Acres Fair was the only fair held by Charter in Manchester, and it initially served the farming communities of Lancashire and Cheshire as a market for the sale of cattle, sheep, pigs and horses. It grew into an important event with additional benefits for the whole village, which was all that Manchester amounted to in the 13th century.

The field, surrounded by hedges and ditches, was common land over which the villagers enforced their grazing rights, except on the days of the fair. When Manchester began to grow into a town in the 17th century, pressure for development was put on Acres field.

In 1708, the Act of Parliament that granted that St. Ann's Church might be built also stipulated that a space 30 yards wide should be reserved for the fair. This became St. Ann's Square, named after the reigning monarch and Lady Ann Bland, the lord of the manor and patron of the church. The church, consecrated in 1712, was Manchester's third after the Church of St. Mary (which is now the Cathedral) and the Cross Street Chapel. The Square also served as the principal place for the hiring of servants. During the 1745 Rebellion, Bonnie Prince Charlie reviewed his troops in the Square.

Acres Court or Ackers Gates was a narrow passage leading from Market Street to St. Ann's Square, and was one of the entrances to the fair, where toll gates controlled admission. Acres Fair served the community for 650 years. It was moved in 1820, first to Shudehill and then to Campfield, Deansgate, where it remained until it was abolished in 1876.

St. Ann's Square conservation area has been home to the Manchester Cotton Exchange for over two centuries. It first opened in 1729, the second building being erected slightly further south, on the site of the present one, in 1809. The third and current Royal Exchange building was constructed in 1874, boasting the largest trading floor in the country. This building was extensively altered between 1914 and 1921, badly damaged by bombing during World War II, and repaired in subsequent years. It was finally closed in 1968, but by 1976 had been adapted to other uses, one of which was the provision of a home for a theatre of national repute. The building was again badly damaged by the terrorist bomb explosion in 1996, but it was fully repaired and it reopened in 1998.

The building on King Street known as Old Exchange was built in 1897. Its predecessor on the site provided temporary accommodation for the Cotton Exchange around 1800, hence its name. Most buildings on King Street were built or rebuilt during Victoria's reign, the main exception being nos. 35-37, the last surviving Georgian mansion in central Manchester.
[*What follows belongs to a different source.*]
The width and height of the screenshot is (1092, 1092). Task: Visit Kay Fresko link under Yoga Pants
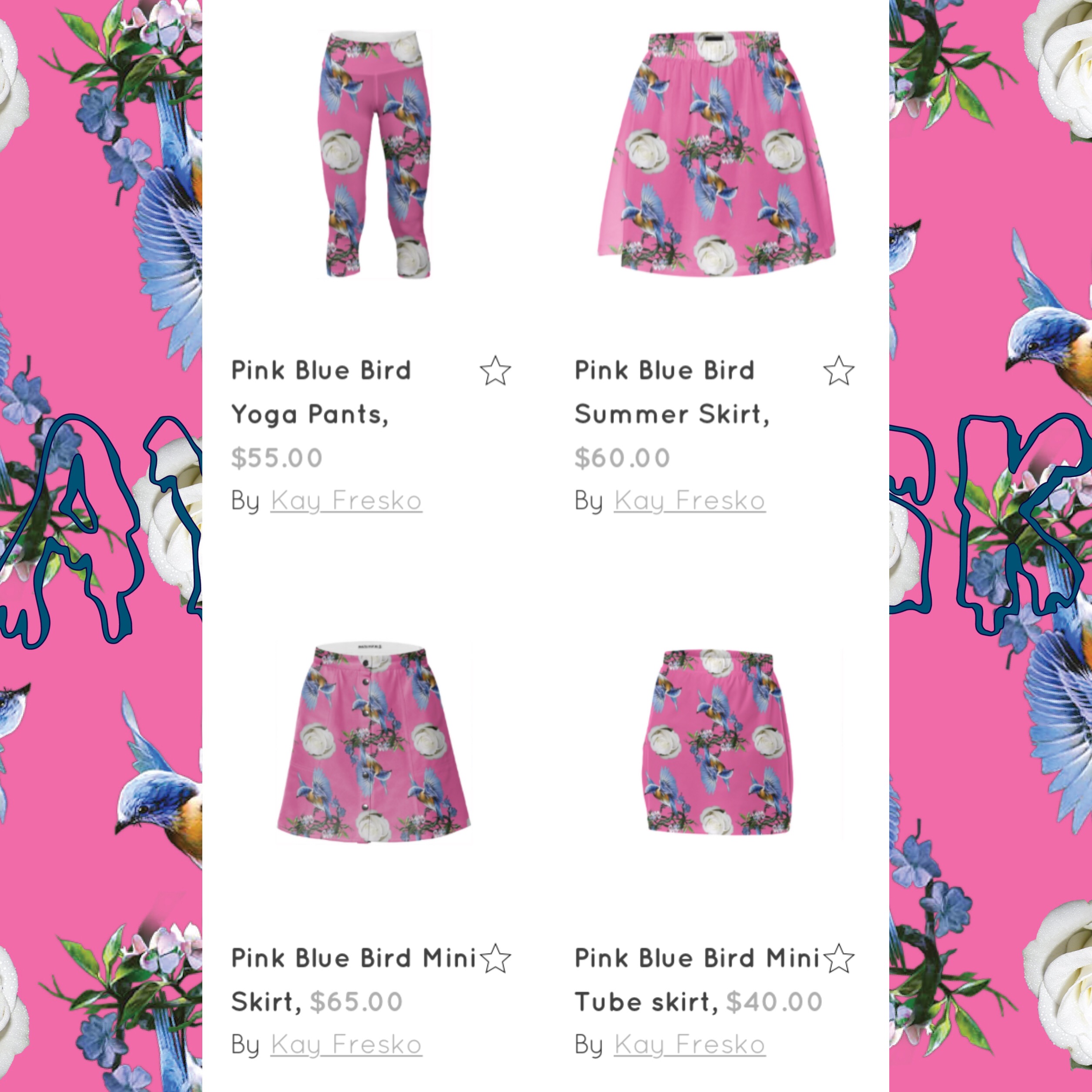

It was built as a residence in 1736 by Dr. Peter Waring, and became a bank soon after his death in 1788. Following severe internal alterations in the 1970s, the building continued in use as a bank, but was further remodelled in the 1990s to become retail shops.

The buildings around St. Ann's Square and along King Street developed into the most fashionable shopping district in Manchester, maintaining that status to the present day. King Street was the first city centre street to be given over to pedestrian use, in 1976, and the Square followed in the early 1980s. Both have been restored with more appropriately designed schemes in the 1990s.